HOUSTON (ICIS)–Mexico City based think tank Mexico Evalua said Mexico should abandon what it calls an energy paradox before it is too late for it to take advantage of a historic opportunity for nearshoring and economic growth.

The think tank said in research reports published in August and September that Mexico is at a critical juncture to be able to abandon its current ideologically-motivated approach to energy policy.

The country has been plagued by slow economic growth for many years for a variety of reasons, despite out-performing most of its Latin America peers.

Mexico Evalua says that Mexico has the opportunity to break the current inertia in attracting foreign direct investment to catapult investment and employment to levels rarely seen in the country before.

It cites Inter-American Development Bank (IADB) data indicating that Mexico could benefit from nearshoring so much that it could translate into additional GDP growth of 2.60%.

Nearshoring describes activity that brings supply chains into closer geographic proximity, and it is an idea that has become more popular as investors have struggled with certain aspects of doing business in China.

Mexico Evalua said Mexico can take advantage of sentiment in the business sector that has been documented in recent decreases in confidence among investors working in China. Lower confidence stems from what one survey from the European business chamber in Beijing called over-regulation and the country’s ‘zero covid’ policies.

ENERGY OBSTACLES

Mexico has distinguished itself as a manufacturing hub and has become twelfth in the world for goods exports, fifth in automotive exports, seventh in vehicle production and the main auto parts provider to the US.

Mexico Evalua highlights the role that Mexico’s competitive industrial parks have played in the development of these sectors but warns that competitively-priced, clean, reliable energy supply is one of the most important concerns investors in Mexico have.

It says the only way to improve competitiveness in this area is to increase power generation capacity and invest in transmission and distribution infrastructure for medium and high tensions.

The think tank said achieving these goals is facilitated by processing permits efficiently and authorising public and private projects in renewables.

Many of these basic processes have been politicised in Mexico since the start of the current federal administration.

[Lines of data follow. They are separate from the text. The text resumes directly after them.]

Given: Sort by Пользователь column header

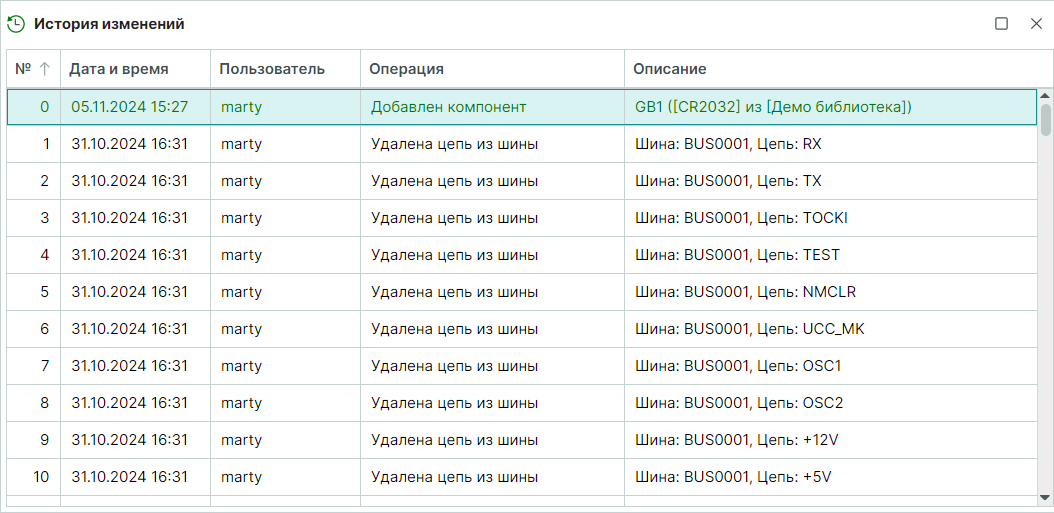Looking at the screenshot, I should click(272, 69).
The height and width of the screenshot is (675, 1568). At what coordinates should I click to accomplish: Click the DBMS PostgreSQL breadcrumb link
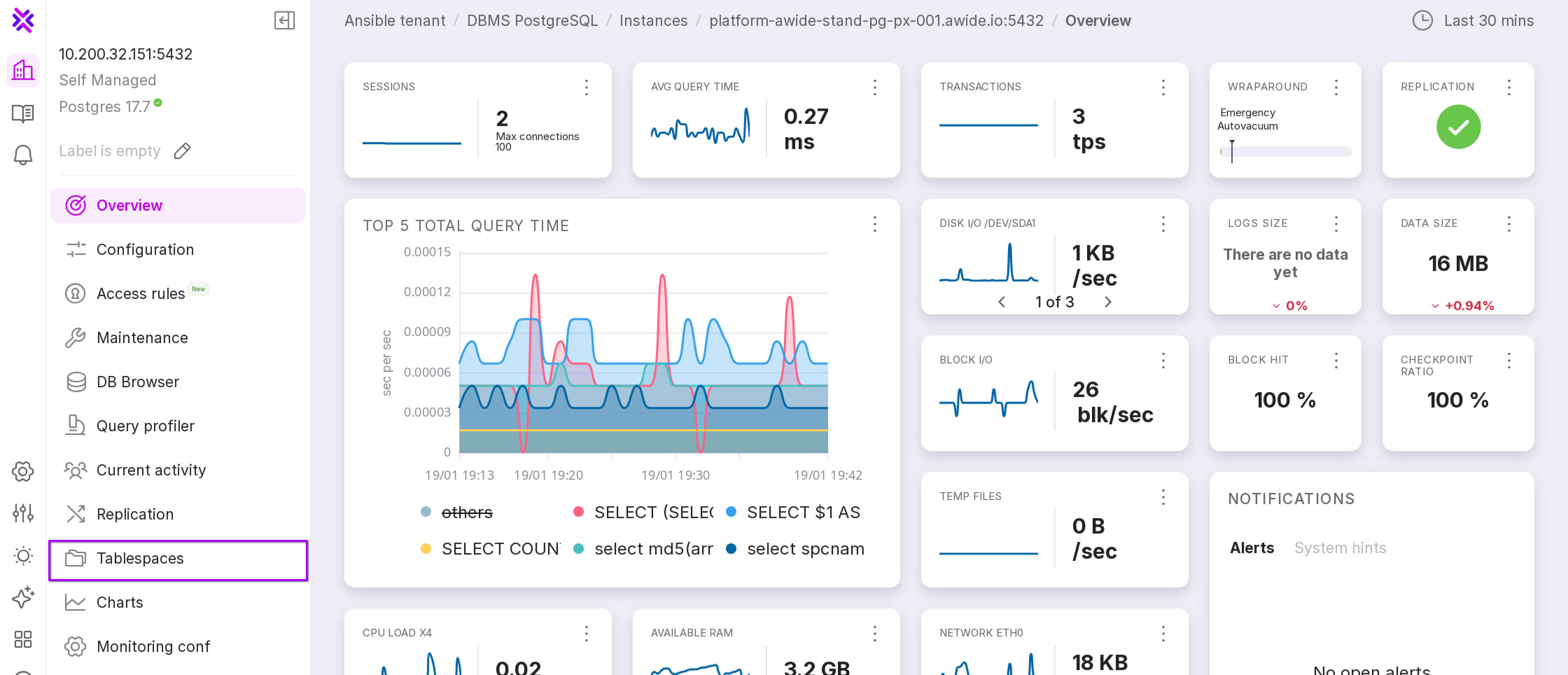[532, 21]
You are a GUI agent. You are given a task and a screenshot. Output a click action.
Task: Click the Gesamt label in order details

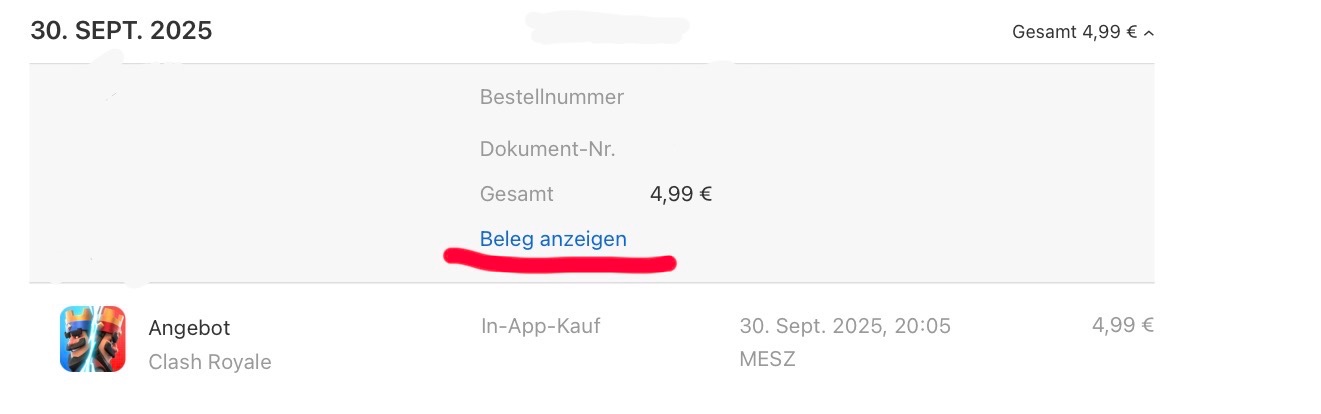click(516, 194)
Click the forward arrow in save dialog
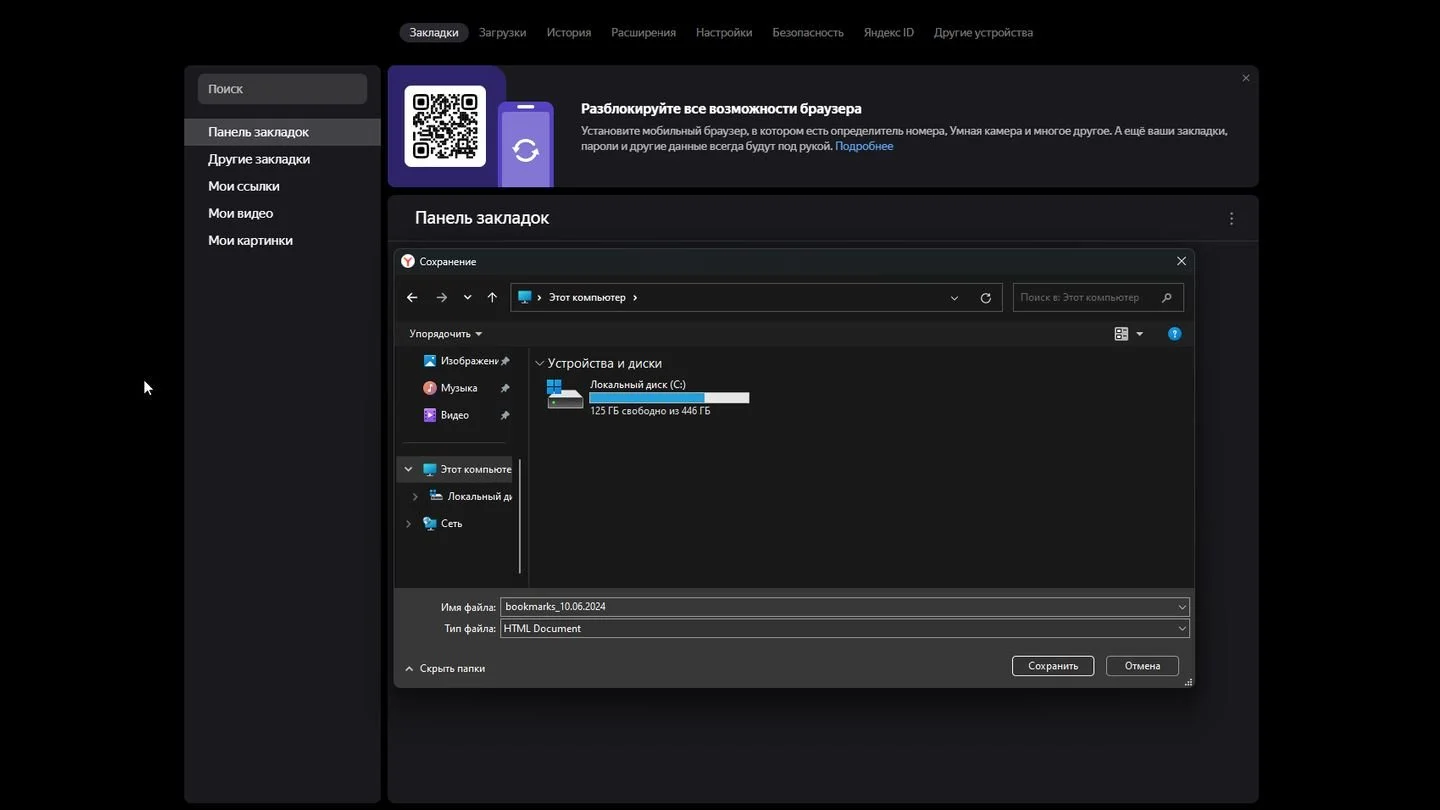This screenshot has width=1440, height=810. (441, 297)
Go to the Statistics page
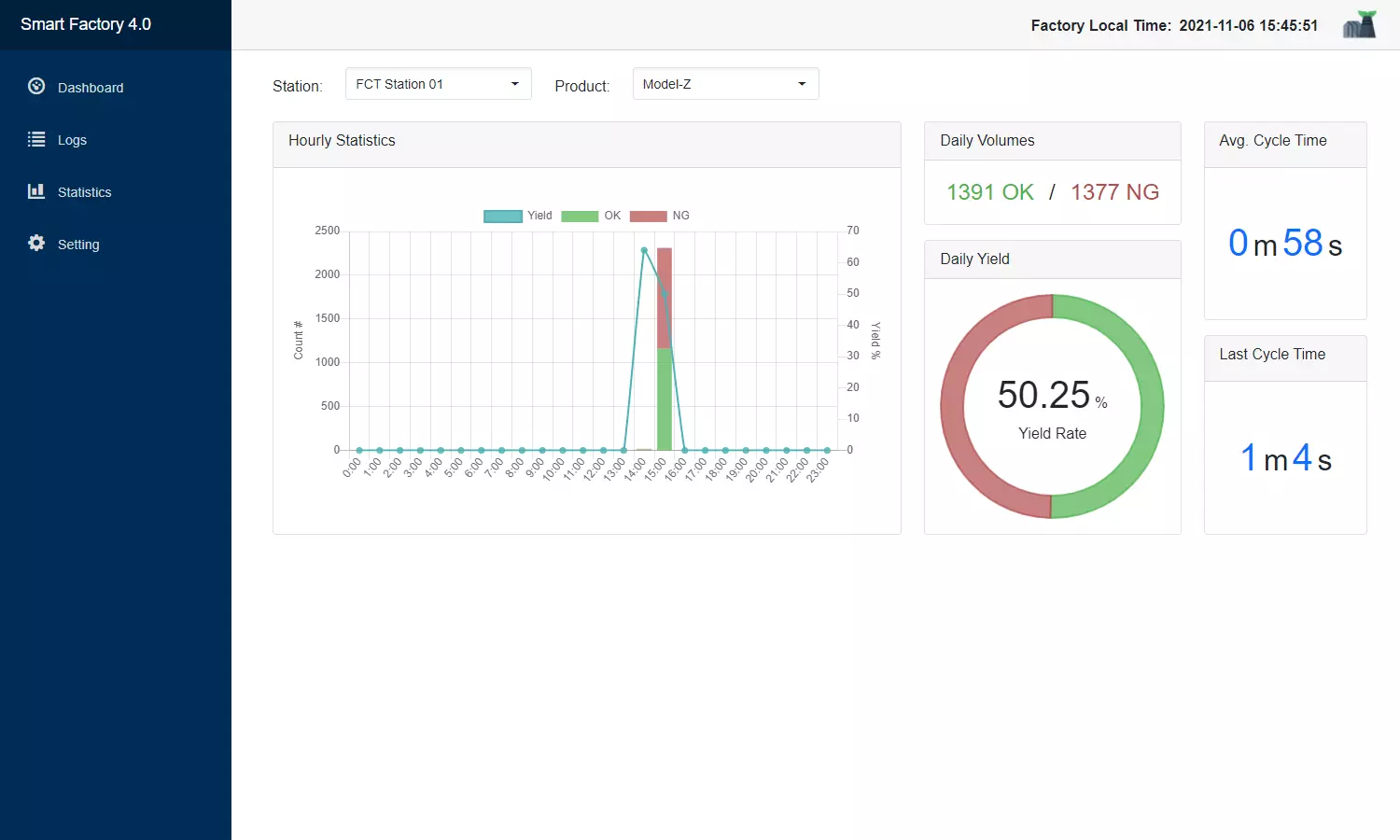The image size is (1400, 840). 84,192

Mexico Evalua cites Mexico government data that indicates that investment in the electricity sector has plunged by 88% between 2018 and 2021.

It says that if foreign direct investment enjoyed better conditions in Mexico, the electricity sector could benefit and provide a boost to the entire economy by improving its productive capacity. This systematic type of thinking could help the country understand that increasing investment through public and private investment is urgent.

Mexico Evalua recognises the difficulty of achieving this level of understanding given the current administration’s  consistent commitment to nationalist energy rhetoric but highlights several recommendations including:

  • Uphold the rule of law, which includes the 2013-2014 energy reform
  • Compensate affected parties if it changes existing energy policies
  • Gather information to quantify the results of the 2013 energy reform, North American economic integration
  • Decrease CFE residential power subsidies by allowing efficient markets
  • Allow the national electric system to be governed by efficiency mechanisms
  • Focus on efficiency at state-run companies, which would reflect well on the government
  • Integrate regulatory requirements in the USMCA including those related to energy, rule of law

The think tank also acknowledges there is some risk the current administration will not take seriously the risks posed by the US-Mexico-Canada trade agreement (USMCA) consultations called in late July.

But it highlights that the repercussions of a failure to comply would be extremely costly for the country as a whole.